This post continues with J. N. Sahni’s memoirs and is about Sahni's 1939 journey to Calcutta with Nehru when the two shared a first-class compartment on a very crowded train. Nehru, still an Indian Congress party leader and not yet the world statesman he would become, had bought a third-class ticket in deference to Mahatma Gandhi’s injunction that Congress leaders show solidarity with the ordinary people of India. Unable, though, to find a place in any third-class coach (traveling third class or unreserved on Indian trains is not at all the same as roughing it out on European trains now or even earlier in the twentieth century ), Nehru’s secretary requested Sahni to share his compartment so that Nehru could make the trip. Traveling with them was Sir Ziauddin Ahmad, mathematician, loyalist, and Vice-Chancellor (President) of Aligarh Muslim University.

In our era of ferocious personal attacks and personal-insult-as-political discourse, Nehru’s civility to opponents and his ability to see the big picture are a lesson in public behavior. What follows is a summary of Sahni's experience of Nehruvian civility

After Sahni introduced Sir Ziauddin and Nehru, he anticipated awkwardness because one was a pro-British loyalist while the other was a leading anticolonial activist. Instead, he found that Nehru was civil and interacted with the AMU Vice-Chancellor quite cordially. The second surprise was over the question of food. On long-distance trains in India, one had the option those days to place orders with the dining car. Nehru told Sahni to cancel his reservation and share the food that he had brought from home. Licking his lips, Sahni cancelled his order, looking forward to delicious home-cooked Kashmiri food. His first disappointment came when Nehru told him that he had turned largely vegetarian. Worse, from his capacious basket Nehru pulled out a disappointing array of “boiled eggs, boiled potatoes, a cut cucumber, fresh tomatoes, two large carrots and a bowl of shredded cabbage in vinegar.” I really felt for Sahni at this point. As a food-loving Bengali-Indian, this makes Nehru a great criminal in my estimation. You just do not bait-and-switch in this reprehensible way when it comes to food.

As if this was not enough, Sir Ziauddin Ahmad ventured to ask if he might also share the meal. Thinking Sir Ziauddin wanted a share of the spartan spread, Nehru invited the professor to help himself. It turned out that Sir Ziauddin wanted Nehru to share in the meal that he had brought from home. To J. N. Sahni’s astonishment, Nehru who had just told him of his vegetarianism accepted Sir Ziauddin’s rather meat-heavy food and ate it without demur. To the surprised Sahni, Nehru explained – and it is worth quoting in full – “With me, vegetarian food is a dietary preference, not a matter of religion or faith. Having first misunderstood the doctor’s request, I felt he would be terribly hurt if I did not share his food when he put it before us.” Nehru, in other words, understood that the eating of food was supposed to bring people together, not separate them.
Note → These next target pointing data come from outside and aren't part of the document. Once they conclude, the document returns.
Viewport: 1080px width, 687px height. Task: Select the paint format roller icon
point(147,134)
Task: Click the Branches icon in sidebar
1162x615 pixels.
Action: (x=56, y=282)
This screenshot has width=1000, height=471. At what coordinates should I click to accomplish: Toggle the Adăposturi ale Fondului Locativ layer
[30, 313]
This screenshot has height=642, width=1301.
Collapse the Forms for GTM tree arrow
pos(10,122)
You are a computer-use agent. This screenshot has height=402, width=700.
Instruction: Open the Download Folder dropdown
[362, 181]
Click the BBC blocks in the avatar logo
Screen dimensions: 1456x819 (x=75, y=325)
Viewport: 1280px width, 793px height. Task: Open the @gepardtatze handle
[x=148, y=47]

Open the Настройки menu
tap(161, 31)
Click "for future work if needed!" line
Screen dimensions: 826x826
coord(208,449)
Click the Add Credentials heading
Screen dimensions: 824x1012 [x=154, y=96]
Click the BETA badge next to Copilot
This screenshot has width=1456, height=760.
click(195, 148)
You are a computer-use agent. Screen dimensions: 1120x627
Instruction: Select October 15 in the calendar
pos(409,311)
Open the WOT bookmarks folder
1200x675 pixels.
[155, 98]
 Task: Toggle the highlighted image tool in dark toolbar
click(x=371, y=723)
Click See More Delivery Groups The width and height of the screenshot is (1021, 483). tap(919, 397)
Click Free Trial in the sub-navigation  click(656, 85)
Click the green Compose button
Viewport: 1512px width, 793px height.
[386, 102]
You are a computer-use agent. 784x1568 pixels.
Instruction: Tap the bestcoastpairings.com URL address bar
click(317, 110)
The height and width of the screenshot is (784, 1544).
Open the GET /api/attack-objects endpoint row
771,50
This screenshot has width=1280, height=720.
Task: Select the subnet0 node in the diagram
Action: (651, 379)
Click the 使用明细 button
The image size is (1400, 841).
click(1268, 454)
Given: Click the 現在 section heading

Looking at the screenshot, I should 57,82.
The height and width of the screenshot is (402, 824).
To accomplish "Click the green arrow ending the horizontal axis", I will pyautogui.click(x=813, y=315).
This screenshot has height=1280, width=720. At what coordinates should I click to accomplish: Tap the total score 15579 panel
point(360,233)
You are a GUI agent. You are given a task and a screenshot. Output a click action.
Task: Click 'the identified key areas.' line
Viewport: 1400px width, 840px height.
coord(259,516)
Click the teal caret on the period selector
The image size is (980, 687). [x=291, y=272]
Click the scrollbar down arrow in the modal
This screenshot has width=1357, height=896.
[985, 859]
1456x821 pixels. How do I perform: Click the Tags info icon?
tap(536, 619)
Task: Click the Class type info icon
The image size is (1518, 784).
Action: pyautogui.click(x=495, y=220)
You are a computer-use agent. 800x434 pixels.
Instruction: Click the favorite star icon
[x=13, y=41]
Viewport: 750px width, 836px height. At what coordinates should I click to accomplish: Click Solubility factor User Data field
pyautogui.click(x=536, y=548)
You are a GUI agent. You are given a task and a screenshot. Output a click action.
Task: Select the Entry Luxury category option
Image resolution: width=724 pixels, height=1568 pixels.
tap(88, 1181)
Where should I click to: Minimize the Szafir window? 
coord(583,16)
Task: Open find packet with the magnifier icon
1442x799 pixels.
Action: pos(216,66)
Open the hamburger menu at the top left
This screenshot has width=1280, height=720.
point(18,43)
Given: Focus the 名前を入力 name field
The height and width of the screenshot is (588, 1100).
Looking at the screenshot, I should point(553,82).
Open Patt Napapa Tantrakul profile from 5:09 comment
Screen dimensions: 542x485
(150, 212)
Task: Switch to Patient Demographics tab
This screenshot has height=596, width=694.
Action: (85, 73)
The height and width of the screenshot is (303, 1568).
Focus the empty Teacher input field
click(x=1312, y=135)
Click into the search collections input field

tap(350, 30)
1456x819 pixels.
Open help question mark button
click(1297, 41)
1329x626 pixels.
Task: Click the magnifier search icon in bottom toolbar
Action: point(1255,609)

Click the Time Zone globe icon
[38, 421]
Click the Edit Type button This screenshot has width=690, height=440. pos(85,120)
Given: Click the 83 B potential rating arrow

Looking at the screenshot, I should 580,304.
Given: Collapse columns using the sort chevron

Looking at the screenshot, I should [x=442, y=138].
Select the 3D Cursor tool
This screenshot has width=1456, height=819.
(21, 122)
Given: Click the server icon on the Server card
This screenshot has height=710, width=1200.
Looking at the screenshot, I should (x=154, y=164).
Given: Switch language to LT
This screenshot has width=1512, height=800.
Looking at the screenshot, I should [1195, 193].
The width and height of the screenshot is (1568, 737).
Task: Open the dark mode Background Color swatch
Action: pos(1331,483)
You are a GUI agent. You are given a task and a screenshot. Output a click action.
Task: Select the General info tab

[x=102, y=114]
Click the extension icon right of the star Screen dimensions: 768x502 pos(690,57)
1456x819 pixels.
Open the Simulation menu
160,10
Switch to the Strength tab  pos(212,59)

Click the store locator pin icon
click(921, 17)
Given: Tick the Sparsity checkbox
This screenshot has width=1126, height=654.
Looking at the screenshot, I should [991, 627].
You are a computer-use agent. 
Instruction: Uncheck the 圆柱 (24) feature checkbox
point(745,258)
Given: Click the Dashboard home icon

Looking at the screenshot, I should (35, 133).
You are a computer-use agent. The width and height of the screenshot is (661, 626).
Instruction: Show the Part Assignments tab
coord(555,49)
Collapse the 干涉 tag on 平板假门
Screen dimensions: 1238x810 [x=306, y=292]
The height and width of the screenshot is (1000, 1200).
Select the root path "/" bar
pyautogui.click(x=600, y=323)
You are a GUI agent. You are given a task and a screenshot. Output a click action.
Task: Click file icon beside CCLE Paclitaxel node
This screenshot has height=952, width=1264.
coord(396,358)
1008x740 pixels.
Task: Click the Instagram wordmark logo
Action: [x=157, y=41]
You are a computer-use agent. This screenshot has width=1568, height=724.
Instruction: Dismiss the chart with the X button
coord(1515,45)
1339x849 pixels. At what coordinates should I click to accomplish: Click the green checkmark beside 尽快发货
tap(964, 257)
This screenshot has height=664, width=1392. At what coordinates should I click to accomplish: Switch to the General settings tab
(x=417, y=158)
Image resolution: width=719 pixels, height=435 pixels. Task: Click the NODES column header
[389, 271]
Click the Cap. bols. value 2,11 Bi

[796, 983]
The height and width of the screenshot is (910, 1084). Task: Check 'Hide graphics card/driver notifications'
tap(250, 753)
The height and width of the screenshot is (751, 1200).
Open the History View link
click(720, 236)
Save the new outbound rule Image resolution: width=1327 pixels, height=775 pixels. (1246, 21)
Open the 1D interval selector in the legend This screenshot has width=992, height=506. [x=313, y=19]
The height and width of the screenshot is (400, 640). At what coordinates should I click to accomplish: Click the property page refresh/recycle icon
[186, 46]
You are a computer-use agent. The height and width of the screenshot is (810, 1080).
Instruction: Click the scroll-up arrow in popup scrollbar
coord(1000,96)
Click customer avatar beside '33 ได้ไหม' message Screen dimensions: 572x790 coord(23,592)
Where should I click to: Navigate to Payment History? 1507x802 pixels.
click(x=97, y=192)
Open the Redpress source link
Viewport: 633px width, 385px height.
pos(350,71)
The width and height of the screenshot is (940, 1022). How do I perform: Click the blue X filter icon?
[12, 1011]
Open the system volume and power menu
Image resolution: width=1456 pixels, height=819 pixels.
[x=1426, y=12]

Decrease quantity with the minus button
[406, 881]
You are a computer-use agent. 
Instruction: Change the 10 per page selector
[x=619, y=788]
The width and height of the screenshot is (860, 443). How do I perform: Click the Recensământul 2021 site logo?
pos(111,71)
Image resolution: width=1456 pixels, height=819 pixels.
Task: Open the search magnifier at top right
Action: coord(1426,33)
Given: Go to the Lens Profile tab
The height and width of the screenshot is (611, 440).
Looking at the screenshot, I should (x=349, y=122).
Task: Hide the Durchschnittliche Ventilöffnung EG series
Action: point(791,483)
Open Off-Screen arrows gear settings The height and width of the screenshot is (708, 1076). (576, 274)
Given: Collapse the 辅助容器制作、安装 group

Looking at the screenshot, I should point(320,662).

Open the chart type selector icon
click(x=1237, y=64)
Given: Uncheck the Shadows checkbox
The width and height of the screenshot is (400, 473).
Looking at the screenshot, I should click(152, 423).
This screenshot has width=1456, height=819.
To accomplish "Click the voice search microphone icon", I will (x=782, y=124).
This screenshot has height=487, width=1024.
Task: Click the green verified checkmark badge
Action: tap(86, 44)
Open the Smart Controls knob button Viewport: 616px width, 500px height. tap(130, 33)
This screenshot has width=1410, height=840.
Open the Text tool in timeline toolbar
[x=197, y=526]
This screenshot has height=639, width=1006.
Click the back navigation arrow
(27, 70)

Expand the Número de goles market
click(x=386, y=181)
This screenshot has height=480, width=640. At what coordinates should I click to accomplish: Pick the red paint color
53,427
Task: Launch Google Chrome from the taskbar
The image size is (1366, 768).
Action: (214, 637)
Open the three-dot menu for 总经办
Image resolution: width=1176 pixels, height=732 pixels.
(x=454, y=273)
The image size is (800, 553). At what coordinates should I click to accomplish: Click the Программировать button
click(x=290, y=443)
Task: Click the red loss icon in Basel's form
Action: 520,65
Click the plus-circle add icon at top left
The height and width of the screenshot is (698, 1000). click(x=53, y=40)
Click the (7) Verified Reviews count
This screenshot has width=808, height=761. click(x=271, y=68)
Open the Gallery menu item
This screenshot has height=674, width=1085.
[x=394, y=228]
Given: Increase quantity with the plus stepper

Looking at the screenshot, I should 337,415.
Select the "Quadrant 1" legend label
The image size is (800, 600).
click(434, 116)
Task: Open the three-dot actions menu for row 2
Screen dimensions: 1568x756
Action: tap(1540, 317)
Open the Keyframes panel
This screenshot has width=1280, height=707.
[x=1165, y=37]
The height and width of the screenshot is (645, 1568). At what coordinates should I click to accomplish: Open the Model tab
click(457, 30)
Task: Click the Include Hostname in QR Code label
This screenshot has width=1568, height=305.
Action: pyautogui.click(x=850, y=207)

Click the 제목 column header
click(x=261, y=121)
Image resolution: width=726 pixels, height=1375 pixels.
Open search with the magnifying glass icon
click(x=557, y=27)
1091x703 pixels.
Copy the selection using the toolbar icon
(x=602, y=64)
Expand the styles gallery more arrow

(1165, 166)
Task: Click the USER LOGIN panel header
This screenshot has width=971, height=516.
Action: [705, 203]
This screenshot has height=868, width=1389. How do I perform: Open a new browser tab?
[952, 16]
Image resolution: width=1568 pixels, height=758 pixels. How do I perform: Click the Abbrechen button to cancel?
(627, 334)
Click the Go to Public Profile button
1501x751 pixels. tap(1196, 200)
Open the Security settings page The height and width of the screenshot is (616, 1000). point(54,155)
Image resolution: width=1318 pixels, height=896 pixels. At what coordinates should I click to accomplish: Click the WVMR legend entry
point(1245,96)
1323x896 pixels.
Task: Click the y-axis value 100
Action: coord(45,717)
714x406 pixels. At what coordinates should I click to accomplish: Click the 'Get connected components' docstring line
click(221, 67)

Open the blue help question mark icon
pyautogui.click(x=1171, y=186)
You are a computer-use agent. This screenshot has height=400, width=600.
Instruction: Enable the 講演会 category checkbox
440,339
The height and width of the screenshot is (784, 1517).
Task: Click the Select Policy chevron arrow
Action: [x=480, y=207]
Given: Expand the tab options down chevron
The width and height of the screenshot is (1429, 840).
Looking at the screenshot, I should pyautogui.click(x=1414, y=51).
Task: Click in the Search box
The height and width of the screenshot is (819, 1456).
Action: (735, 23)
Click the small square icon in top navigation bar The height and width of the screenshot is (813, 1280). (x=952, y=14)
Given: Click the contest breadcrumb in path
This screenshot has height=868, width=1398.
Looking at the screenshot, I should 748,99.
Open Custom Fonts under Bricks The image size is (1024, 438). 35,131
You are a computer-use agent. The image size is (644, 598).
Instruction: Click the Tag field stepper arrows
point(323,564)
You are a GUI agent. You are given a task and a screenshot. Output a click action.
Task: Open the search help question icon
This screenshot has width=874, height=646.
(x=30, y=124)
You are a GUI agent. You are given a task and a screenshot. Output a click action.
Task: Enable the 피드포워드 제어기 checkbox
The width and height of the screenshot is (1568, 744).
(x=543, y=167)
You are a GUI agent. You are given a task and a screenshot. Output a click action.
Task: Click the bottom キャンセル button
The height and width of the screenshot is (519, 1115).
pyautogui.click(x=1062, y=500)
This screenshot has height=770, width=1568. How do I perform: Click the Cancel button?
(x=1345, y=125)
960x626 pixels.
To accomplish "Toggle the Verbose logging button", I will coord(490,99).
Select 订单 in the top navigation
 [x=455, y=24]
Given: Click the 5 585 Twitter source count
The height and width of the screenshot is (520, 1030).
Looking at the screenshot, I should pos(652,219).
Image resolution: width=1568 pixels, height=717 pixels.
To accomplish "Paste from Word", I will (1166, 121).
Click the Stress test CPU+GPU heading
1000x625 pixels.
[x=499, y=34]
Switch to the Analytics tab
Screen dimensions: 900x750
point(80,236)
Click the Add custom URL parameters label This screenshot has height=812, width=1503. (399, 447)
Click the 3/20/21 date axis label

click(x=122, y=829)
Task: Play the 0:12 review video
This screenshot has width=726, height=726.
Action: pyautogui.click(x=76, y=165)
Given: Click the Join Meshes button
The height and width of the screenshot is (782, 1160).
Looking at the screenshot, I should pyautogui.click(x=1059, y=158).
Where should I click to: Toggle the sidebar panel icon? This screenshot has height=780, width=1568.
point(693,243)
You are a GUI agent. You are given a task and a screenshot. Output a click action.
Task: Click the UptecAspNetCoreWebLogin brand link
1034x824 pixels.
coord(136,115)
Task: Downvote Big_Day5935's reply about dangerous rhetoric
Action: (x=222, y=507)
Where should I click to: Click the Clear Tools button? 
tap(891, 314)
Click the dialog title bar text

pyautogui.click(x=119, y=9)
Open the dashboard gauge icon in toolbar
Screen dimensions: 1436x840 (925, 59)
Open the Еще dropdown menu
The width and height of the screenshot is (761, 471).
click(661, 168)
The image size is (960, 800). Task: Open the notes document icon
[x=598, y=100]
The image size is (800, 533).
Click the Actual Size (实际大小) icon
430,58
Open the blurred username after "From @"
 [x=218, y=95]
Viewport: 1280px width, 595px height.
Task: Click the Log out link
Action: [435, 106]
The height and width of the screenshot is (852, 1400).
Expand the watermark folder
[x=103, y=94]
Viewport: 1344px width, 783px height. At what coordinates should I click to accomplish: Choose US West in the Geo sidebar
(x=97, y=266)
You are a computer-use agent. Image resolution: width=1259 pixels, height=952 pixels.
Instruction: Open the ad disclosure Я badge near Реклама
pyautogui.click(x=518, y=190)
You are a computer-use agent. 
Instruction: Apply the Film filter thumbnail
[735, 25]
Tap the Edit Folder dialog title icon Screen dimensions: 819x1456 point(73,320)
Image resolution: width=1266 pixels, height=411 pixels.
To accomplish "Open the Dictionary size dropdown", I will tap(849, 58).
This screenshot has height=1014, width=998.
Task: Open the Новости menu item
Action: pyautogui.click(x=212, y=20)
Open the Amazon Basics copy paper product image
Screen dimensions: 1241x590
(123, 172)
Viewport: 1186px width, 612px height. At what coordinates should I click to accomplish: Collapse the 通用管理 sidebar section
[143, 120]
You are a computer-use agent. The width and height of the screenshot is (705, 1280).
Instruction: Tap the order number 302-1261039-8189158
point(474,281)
Sahni objected to Nehru's politeness, noting Sir Ziauddin’s sectarian religious leanings and his political collaborationism with the imperial power. Again, Nehru’s reply is worth quoting in full: "You forget,” said Nehru rather abruptly, “he is also one of the most distinguished Indian scholars, the best stuff that Cambridge has produced. He is a man of whom any country could be proud. In a free India, he would be a great citizen. The curse of political domination is, it makes our best brains cheap job hunters and office-seekers."

This is how you need to behave to be considered a founder figure of the world's largest democracy. In India where food politics these days has exacerbated separatism, segregation, and the pursuit of very narrowly-defined identity politics sometimes ending in lynch mobs and murder, it is useful to look back at Nehru to learn how to build a nation, rather than to divide and destroy it. Nation-building begins with small acts of accommodation and courtesy towards people you disagree with. Often in crowded public spaces. Like long-distance trains.